--- Available data ---
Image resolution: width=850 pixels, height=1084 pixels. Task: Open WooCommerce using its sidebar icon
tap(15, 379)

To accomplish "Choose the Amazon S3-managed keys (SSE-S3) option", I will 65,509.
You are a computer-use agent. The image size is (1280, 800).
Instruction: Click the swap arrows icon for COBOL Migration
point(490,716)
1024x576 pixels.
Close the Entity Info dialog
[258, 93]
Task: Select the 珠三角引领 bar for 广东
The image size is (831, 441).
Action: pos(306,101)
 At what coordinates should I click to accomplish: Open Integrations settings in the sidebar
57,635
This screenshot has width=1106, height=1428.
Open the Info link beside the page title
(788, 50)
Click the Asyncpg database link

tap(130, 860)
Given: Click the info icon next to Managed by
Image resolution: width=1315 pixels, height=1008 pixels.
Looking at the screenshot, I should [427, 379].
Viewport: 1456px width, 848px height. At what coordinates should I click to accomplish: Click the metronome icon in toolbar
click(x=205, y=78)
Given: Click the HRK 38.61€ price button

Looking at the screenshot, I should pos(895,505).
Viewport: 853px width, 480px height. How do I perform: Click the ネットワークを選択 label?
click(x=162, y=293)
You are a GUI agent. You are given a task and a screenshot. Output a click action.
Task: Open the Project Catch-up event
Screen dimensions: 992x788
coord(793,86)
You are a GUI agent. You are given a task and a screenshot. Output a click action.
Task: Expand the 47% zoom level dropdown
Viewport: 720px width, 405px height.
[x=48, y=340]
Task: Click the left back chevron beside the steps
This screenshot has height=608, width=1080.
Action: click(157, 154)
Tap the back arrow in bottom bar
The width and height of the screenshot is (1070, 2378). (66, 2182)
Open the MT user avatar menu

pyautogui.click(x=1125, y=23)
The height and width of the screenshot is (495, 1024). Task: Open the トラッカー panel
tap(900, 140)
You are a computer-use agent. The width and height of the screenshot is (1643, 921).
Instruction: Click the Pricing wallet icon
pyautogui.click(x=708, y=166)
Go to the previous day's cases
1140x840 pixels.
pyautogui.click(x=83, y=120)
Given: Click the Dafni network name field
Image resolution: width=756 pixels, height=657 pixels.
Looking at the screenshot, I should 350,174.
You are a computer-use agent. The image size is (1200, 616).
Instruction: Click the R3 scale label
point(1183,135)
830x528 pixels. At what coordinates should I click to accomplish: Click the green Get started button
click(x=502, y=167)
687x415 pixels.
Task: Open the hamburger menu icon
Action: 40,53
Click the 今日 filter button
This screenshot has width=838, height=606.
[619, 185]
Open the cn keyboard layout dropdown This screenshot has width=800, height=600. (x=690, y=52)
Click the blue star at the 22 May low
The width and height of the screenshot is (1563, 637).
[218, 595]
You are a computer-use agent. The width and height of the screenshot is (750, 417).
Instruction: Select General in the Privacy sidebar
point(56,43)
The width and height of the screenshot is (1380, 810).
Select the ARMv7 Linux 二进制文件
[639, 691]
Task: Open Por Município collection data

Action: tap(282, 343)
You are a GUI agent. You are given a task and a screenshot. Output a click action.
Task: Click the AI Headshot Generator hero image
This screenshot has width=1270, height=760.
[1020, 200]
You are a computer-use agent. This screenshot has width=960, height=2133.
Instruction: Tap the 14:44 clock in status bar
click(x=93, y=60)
---
Copy out the material above in full so that every line matches the original.

Image resolution: width=850 pixels, height=1084 pixels. Task: Open WooCommerce using its sidebar icon
tap(15, 379)

To accomplish "Choose the Amazon S3-managed keys (SSE-S3) option", I will 65,509.
You are a computer-use agent. The image size is (1280, 800).
Instruction: Click the swap arrows icon for COBOL Migration
point(490,716)
1024x576 pixels.
Close the Entity Info dialog
[258, 93]
Task: Select the 珠三角引领 bar for 广东
The image size is (831, 441).
Action: pos(306,101)
 At what coordinates should I click to accomplish: Open Integrations settings in the sidebar
57,635
This screenshot has width=1106, height=1428.
Open the Info link beside the page title
(788, 50)
Click the Asyncpg database link

tap(130, 860)
Given: Click the info icon next to Managed by
Image resolution: width=1315 pixels, height=1008 pixels.
Looking at the screenshot, I should [427, 379].
Viewport: 1456px width, 848px height. At what coordinates should I click to accomplish: Click the metronome icon in toolbar
click(x=205, y=78)
Given: Click the HRK 38.61€ price button

Looking at the screenshot, I should pos(895,505).
Viewport: 853px width, 480px height. How do I perform: Click the ネットワークを選択 label?
click(x=162, y=293)
You are a GUI agent. You are given a task and a screenshot. Output a click action.
Task: Open the Project Catch-up event
Screen dimensions: 992x788
coord(793,86)
You are a GUI agent. You are given a task and a screenshot. Output a click action.
Task: Expand the 47% zoom level dropdown
Viewport: 720px width, 405px height.
[x=48, y=340]
Task: Click the left back chevron beside the steps
This screenshot has height=608, width=1080.
Action: click(157, 154)
Tap the back arrow in bottom bar
The width and height of the screenshot is (1070, 2378). (66, 2182)
Open the MT user avatar menu

pyautogui.click(x=1125, y=23)
The height and width of the screenshot is (495, 1024). Task: Open the トラッカー panel
tap(900, 140)
You are a computer-use agent. The width and height of the screenshot is (1643, 921).
Instruction: Click the Pricing wallet icon
pyautogui.click(x=708, y=166)
Go to the previous day's cases
1140x840 pixels.
pyautogui.click(x=83, y=120)
Given: Click the Dafni network name field
Image resolution: width=756 pixels, height=657 pixels.
Looking at the screenshot, I should 350,174.
You are a computer-use agent. The image size is (1200, 616).
Instruction: Click the R3 scale label
point(1183,135)
830x528 pixels. At what coordinates should I click to accomplish: Click the green Get started button
click(x=502, y=167)
687x415 pixels.
Task: Open the hamburger menu icon
Action: 40,53
Click the 今日 filter button
This screenshot has width=838, height=606.
[619, 185]
Open the cn keyboard layout dropdown This screenshot has width=800, height=600. (x=690, y=52)
Click the blue star at the 22 May low
The width and height of the screenshot is (1563, 637).
[218, 595]
You are a computer-use agent. The width and height of the screenshot is (750, 417).
Instruction: Select General in the Privacy sidebar
point(56,43)
The width and height of the screenshot is (1380, 810).
Select the ARMv7 Linux 二进制文件
[639, 691]
Task: Open Por Município collection data

Action: tap(282, 343)
You are a GUI agent. You are given a task and a screenshot. Output a click action.
Task: Click the AI Headshot Generator hero image
This screenshot has width=1270, height=760.
[1020, 200]
You are a computer-use agent. This screenshot has width=960, height=2133.
Instruction: Tap the 14:44 clock in status bar
click(x=93, y=60)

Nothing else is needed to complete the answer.